Тонкая натура
// КУЛЬТУРНАЯ РЕВОЛЮЦИЯ
16 сентября в Музее личных коллекций открывается выставка "Альберто Джакометти. Живопись, графика, скульптура". Работы швейцарского художника впервые показывают в России.
Одно из самых известных произведений соц-арта — это "Встреча двух скульптур" Леонида Сокова. Навстречу типовому бронзовому памятнику Ленину бодро шагает "Идущий человек" Джакометти — более наглядного и остроумного сопоставления двух политических и художественных систем (соцреализма и модернизма), кажется, не делал никто. Памятники Ленину, процитированные Соковым, кое-где у нас порой еще встречаются. А вот ретроспектива Альберто Джакометти (1901-1966) приезжает в Россию в первый раз.

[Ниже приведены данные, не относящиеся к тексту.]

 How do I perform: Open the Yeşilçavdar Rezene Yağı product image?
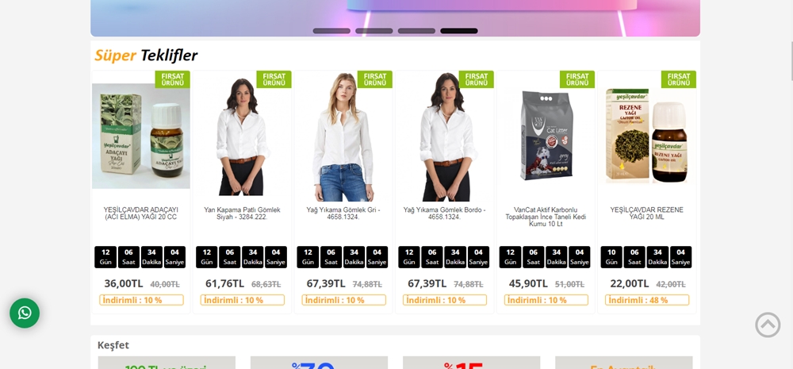[647, 136]
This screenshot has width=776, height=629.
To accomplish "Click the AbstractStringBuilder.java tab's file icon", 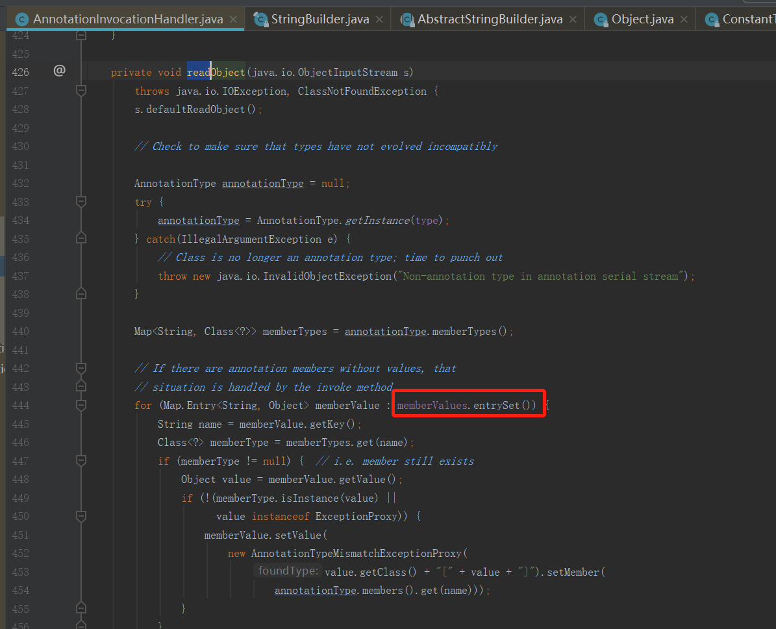I will (x=407, y=19).
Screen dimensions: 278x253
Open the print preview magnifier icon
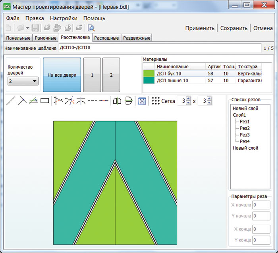[91, 28]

Выставка не сказать чтобы очень большая: 27 скульптур, 7 картин, 20 рисунков и гравюр из двух швейцарских музеев — цюрихского Кунстхауса, где хранится коллекция Фонда Альберто Джакометти, одно из самых больших собраний художника, и из базельского Фонда Бейелер. Тем не менее это событие огромной важности. Не случайно Леонид Соков назначил Джакометти отвечать за западный модернизм в целом: вся скульптура XX века существует между двух полюсов — Генри Мур и Альберто Джакометти.
Генри Мур с его грузными фигурами, так и норовящими прилечь где-нибудь в парке, с неторопливыми плавными линиями, полновесными формами, выглаженными поверхностями камня и бронзы демонстрирует основополагающую пластическую ценность: массу. И эта массивная, крепко стоящая на земле скульптура вызывает ощущение почти средиземноморского покоя и гармонии с миром. Даже когда Мур рисовал спящих в метро людей во время бомбежек Лондона в 1941-м, они выходили у него величественными патрициями с этрусских надгробий, только укутанными одеялами вместо хитонов.

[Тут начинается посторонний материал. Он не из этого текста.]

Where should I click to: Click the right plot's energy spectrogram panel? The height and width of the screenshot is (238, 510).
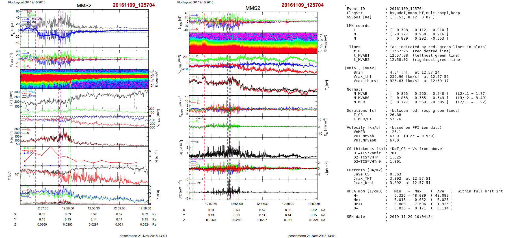pos(253,43)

Скульптура Альберто Джакометти, напротив, массы практически лишена. На его длинные, тонкие, проволочные, словно обгоревшие в огне человеческие фигурки, куда-то упорно идущие или замершие в болезненном напряжении, со всех сторон наваливается тяжелое и, кажется, враждебное пространство. От соприкосновения с этим пространством поверхность бронзовых или гипсовых скульптур — там, где у них еще осталась хоть какая-то поверхность,— покрывается рытвинами, язвами, скукоживается, как будто с этих голов на длинных хрупких шейках живьем содрали кожу. Жан-Поль Сартр увидел в исчезающей, стремящейся к нулю пластике Джакометти воплощение экзистенциализма: одиночество, отчаяние, разлад человека с самим собой и миром. Впрочем, в этой дематериализации формы была и сугубо скульптурная философия: художник, избравший своей главной темой само пространство, мог раскрыть ее лишь вычитанием из пространства масс и объемов.
Поразительно, что это трагическое скульптурное мироощущение поселилось в человеке, жизнь и карьера которого внешне складывались вполне благополучно. Он родился в семье художников, где его раннюю страсть к искусству только поощряли, в юности месяцами пропадал в Италии, учился в Париже у самого лучшего и тонкого учителя — Антуана Бурделя. Дружил с сюрреалистами, уже к тридцати годам добился признания — им восхищались Пабло Пикассо, Сальвадор Дали, Андре Бретон и Сэмюэл Беккет, в последние годы был увенчан всеми мыслимыми лаврами, начиная с гран-при Венецианской биеннале. Всю жизнь прожил среди своих — в богемном кругу. Почти не видел войны, благоразумно пересидев ее в родной нейтральной Швейцарии. Он развивался как нормальное, здоровое дитя искусства XX века: легко переболел кубизмом, складывая человечков-роботов из бронзовых брусков и цилиндров, быстро пришел в себя после увлечения идолами Австралии и Океании, выстоял в эпидемию сюрреализма. А в 1945-м привез в освобожденный Париж из своего швейцарского убежища этих съедаемых экзистенциальной пустотой, но все же стойких бронзовых солдатиков.